5-10s: Location 2, 2-4 quick b-roll cuts.
10-15s: Location 3, 2-4 quick b-roll cuts.
B-roll Motion Grammar
Default motion should feel like practical b-roll, not a miniature fashion narrative.
- The character performs grounded everyday actions: waking, dressing, packing, checking a mirror, picking up/opening/adjusting/carrying/placing the product, walking through spaces, pausing, reaching, turning, sitting, or standing.
- Camera is mostly static or locked-off.
- Occasional slow push-in, rack focus, or very gentle handheld detail shot is fine.
- Avoid excessive camera travel, dramatic orbiting, music-video motion, over-acted performance, and artificial product spins.
- Rhythm should come from edits, character action, hand movement, product handling, and detail cutaways.
Use this prompt clause by default:
B-ROLL RULE: Make this feel like a sequence of natural lifestyle b-roll shots, not a dramatic fashion film. Most shots are locked-off or nearly static. The character performs grounded everyday actions. Keep movements small, useful, and believable. The product is present through handling and wear, not through artificial hero spins.

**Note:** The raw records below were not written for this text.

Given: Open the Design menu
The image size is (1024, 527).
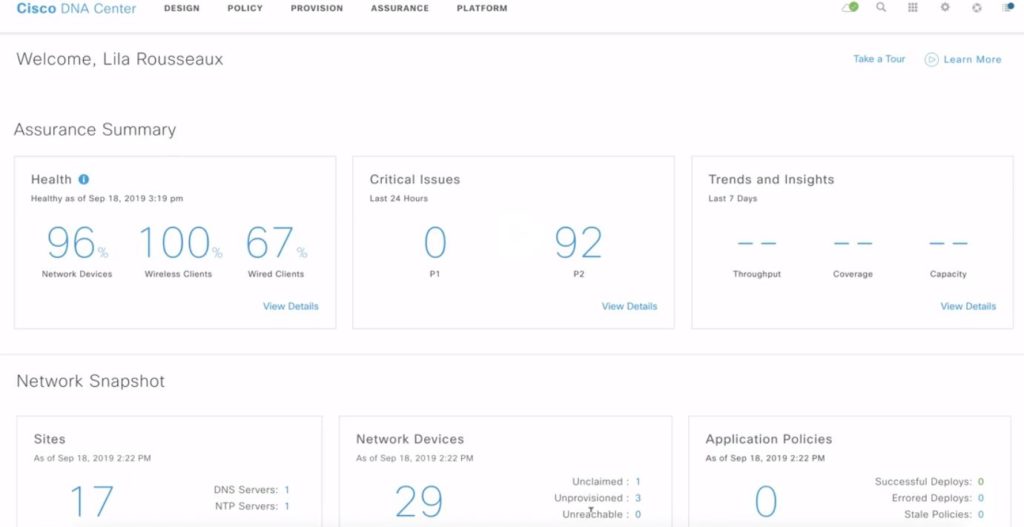Looking at the screenshot, I should tap(181, 8).
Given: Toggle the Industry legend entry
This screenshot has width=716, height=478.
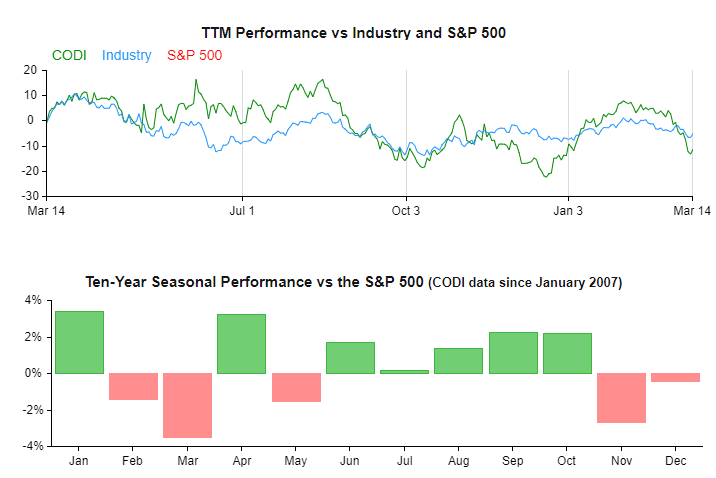Looking at the screenshot, I should coord(126,54).
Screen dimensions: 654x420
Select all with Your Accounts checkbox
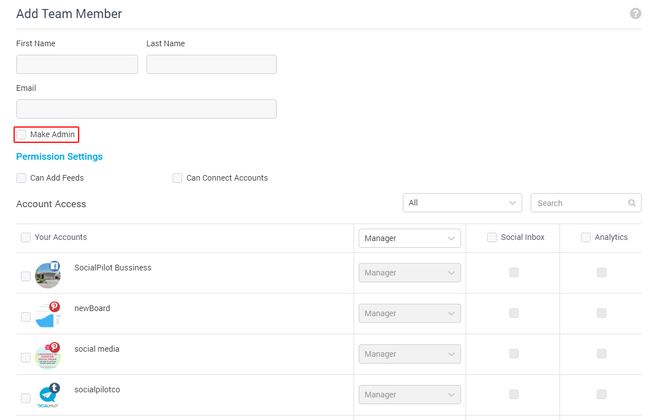pyautogui.click(x=25, y=238)
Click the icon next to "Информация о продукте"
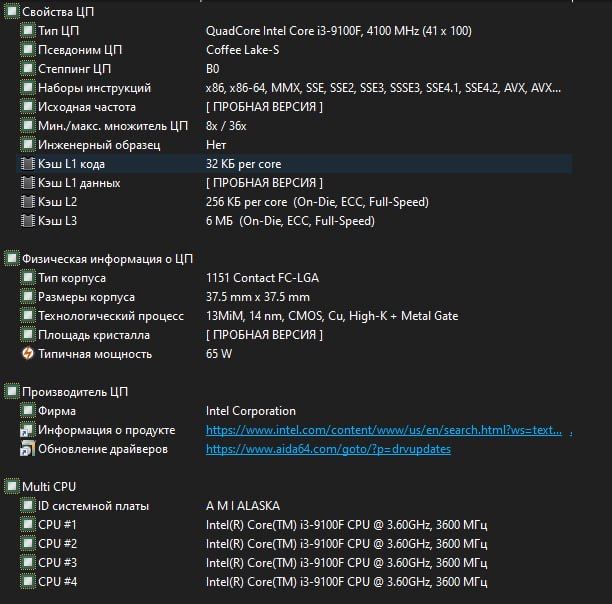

EDITING RULE: Use quick natural b-roll cuts inside each location. Do not treat each location as one continuous take. Within each location, alternate static wide/medium shots with close inserts of hands, product details, straps, closures, hardware, face, mirror, surfaces, and walking feet.
Seedance Prompt Shape
Base prompts on the useful structure from the b-roll generator pipeline:
15-second hyper-realistic cinematic commercial, vertical 9:16, 720p.
STYLE: ...
PRODUCT REFERENCES: ...
CHARACTER REFERENCES: ...
LOCATION REFERENCES: ...
CAMERA: ...
LIGHTING: ...
SOUND: foley only; no spoken words, no subtitles, no overlay text.
B-ROLL RULE: ...
EDITING RULE: ...
LOCATION RULE: at least three distinct locations...
SCENE FLOW:
0-5s - LOCATION 1. Use 2-4 quick static b-roll cuts: ...

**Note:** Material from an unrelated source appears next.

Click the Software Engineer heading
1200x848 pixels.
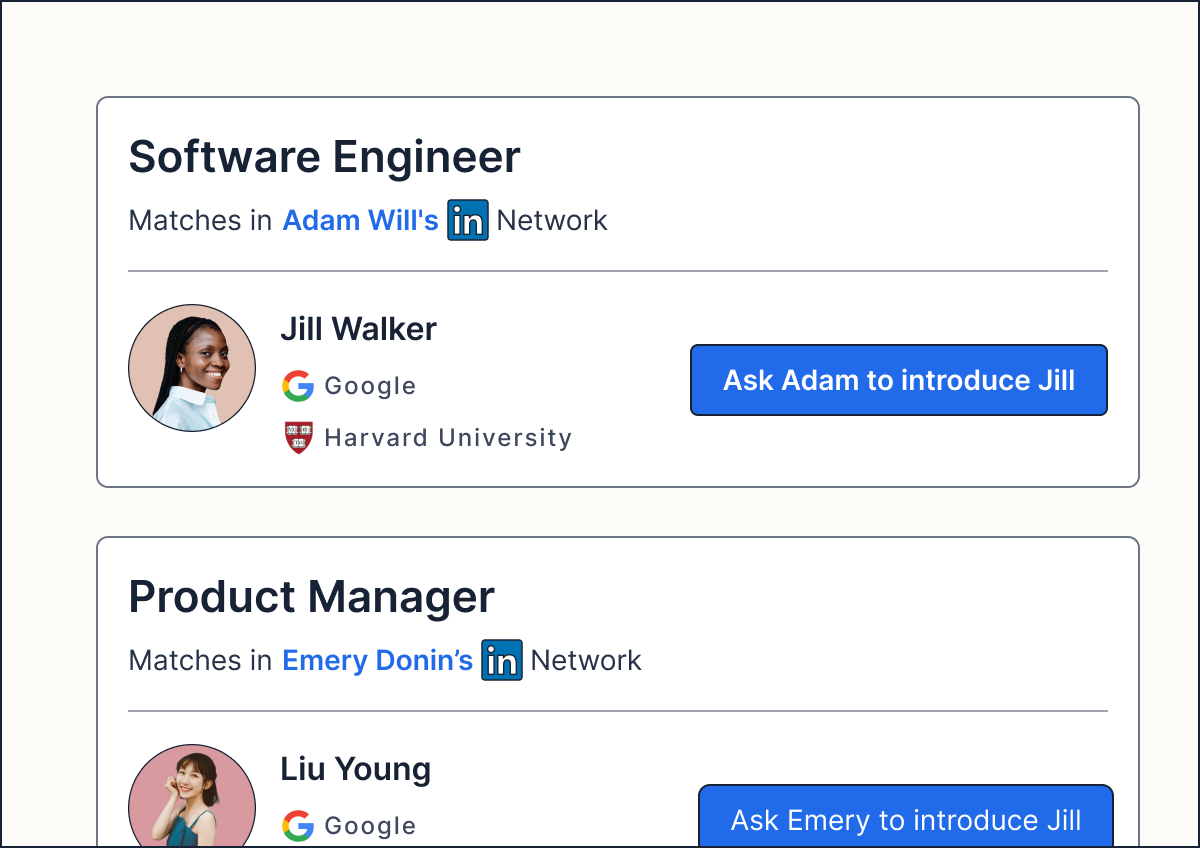324,157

5-10s - LOCATION 2. Use 2-4 quick static b-roll cuts: ...
10-15s - LOCATION 3. Use 2-4 quick static b-roll cuts: ...
END: ...
For multiple references, write the role explicitly:
PRODUCT REFERENCES: @img1 and @img2 show the same product. Use @img1 for silhouette and @img2 for details. Keep one consistent product.
CHARACTER REFERENCES: @img3 and @img4 refer to the same character unless stated otherwise. Preserve identity from @img3; use @img4 only for wardrobe/style.

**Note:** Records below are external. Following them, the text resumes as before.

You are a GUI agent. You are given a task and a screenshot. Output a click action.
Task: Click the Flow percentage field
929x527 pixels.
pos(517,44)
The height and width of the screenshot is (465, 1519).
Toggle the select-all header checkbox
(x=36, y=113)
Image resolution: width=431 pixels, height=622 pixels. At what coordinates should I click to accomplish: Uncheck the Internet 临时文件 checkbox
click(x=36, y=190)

LOCATION REFERENCES: @img5 anchors the first location. Generate additional coherent locations from the brief.
Nim Generation
Use the Nim MCP video workflow.
- Preferred model: Seedance 2 Standard, not Fast. In Nim this is currently
Seedance 2 / seedanceV2ImageToVideo.
- Always inspect the current Nim model contract with
models_explore action=get before generation.
- Defaults unless the user asks otherwise:
requestedAspectRatio: 9:16, resolution: 720p, mediaLength: 15000.
- Upload local/attachment references with
media_upload; use the returned file URLs in confirmed @img order.
- Never pass local filesystem paths directly to
generate_video; use media_upload and pass the returned file_url.
- Pass only parameters allowed by the model contract.
- Poll with
get_generation_status until finished, failed, or cancelled. Do not describe a queued/running job as done.
- 15s Seedance generation usually takes 5-6 minutes, is rarely faster than 4 minutes, and can take longer. Use a sparse polling cadence:
- Check once soon after launch to confirm the job was accepted/started.
- Do not check repeatedly during the first 4 minutes unless the user asks.
- After 4 minutes, poll about every 60-90 seconds.
- Avoid narrating every
running poll; give occasional concise status only when useful.
- Do not treat
running as anomalous before at least 8-10 minutes unless there is an explicit error.
Approval Checkpoints
Default approval checkpoints are lightweight and user-facing:
- Brief/asset sufficiency: ask only if something materially needed is missing.
- Image role confirmation: only when roles are ambiguous or easy to mix up; use plain language, not raw
@img maps.
- Creative direction confirmation: short summary, not the internal payload.
- Generation launch confirmation.
If the user explicitly says to move faster or skip confirmations, still make sure image roles are not ambiguous before upload/generation. Share raw reference_map, payload, or prompt only when the user asks to inspect or control that layer.